The lines to copy run from the one containing "Image resolution: width=563" to the very end of the records; give them exactly, and only them, without pictures.

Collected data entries
BEGIN
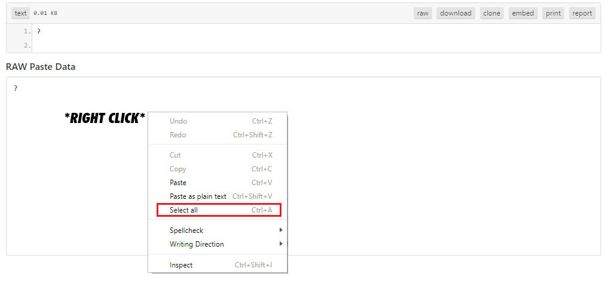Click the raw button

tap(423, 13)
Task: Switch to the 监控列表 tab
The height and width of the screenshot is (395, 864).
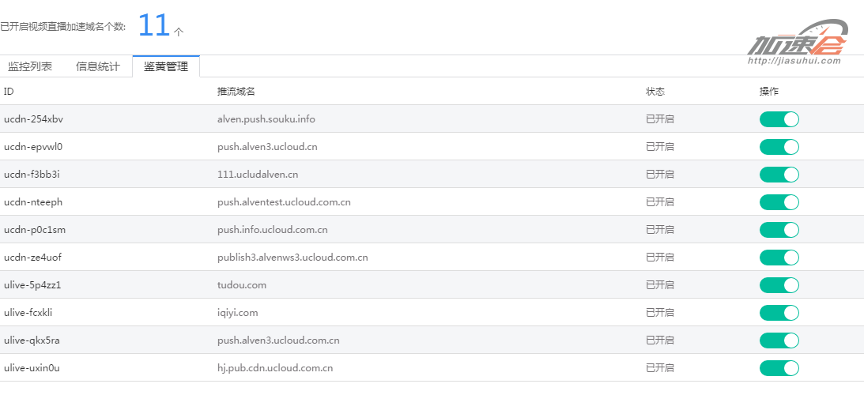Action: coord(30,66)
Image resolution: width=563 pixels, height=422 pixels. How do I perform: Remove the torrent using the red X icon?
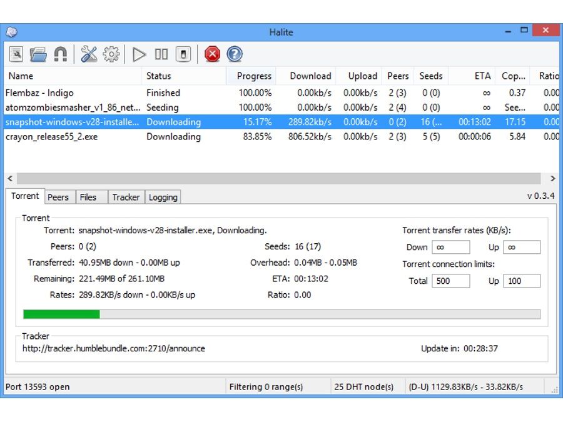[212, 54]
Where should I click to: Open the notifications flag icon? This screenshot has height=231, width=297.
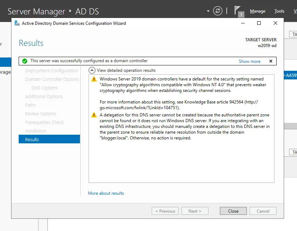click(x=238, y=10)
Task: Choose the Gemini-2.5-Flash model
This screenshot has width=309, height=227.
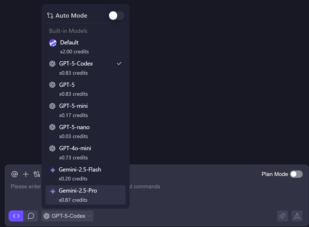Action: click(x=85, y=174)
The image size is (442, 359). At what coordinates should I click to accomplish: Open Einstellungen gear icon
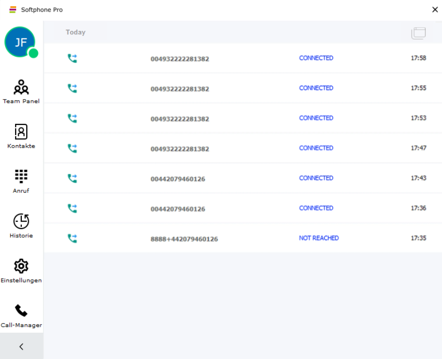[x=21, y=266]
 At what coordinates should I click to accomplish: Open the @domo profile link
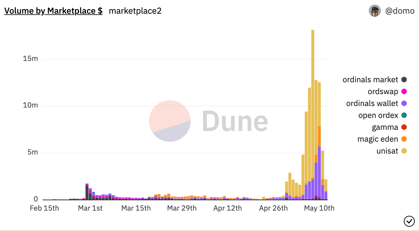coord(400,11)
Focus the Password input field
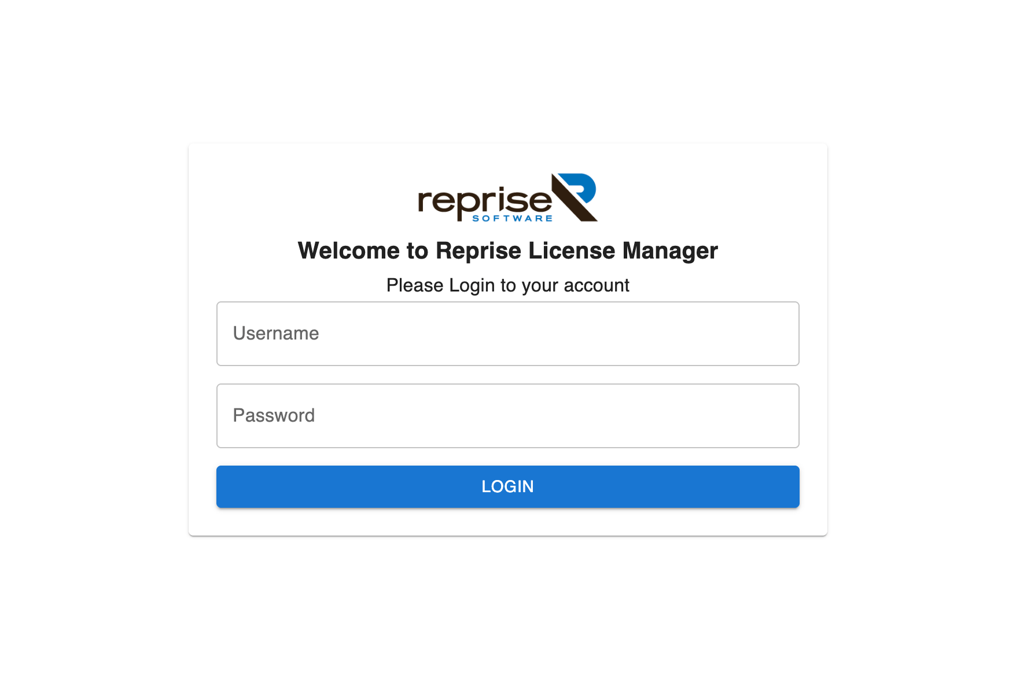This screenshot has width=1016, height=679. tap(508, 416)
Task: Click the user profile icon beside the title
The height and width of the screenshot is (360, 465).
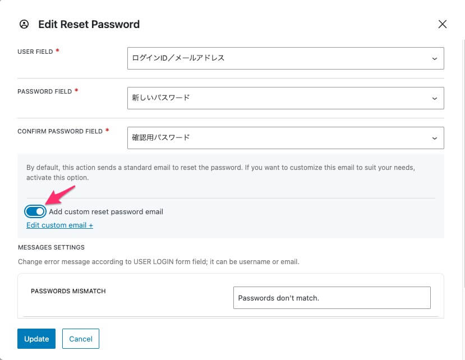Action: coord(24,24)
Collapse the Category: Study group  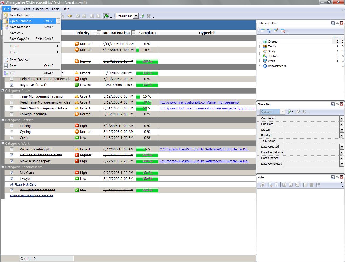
END
> [Answer section]:
Image resolution: width=563 pixels, height=422 pixels. How do I perform: Remove the torrent using the red X icon?
[212, 54]
Where should I click to: Open the notifications flag icon? This screenshot has height=231, width=297.
click(x=238, y=10)
Task: Choose the Gemini-2.5-Flash model
This screenshot has width=309, height=227.
Action: click(x=85, y=174)
The image size is (442, 359). At what coordinates should I click to accomplish: Open Einstellungen gear icon
[x=21, y=266]
 At what coordinates should I click to accomplish: Open the @domo profile link
coord(400,11)
Focus the Password input field
This screenshot has width=1016, height=679. tap(508, 416)
Task: Click the user profile icon beside the title
The height and width of the screenshot is (360, 465).
Action: coord(24,24)
Collapse the Category: Study group  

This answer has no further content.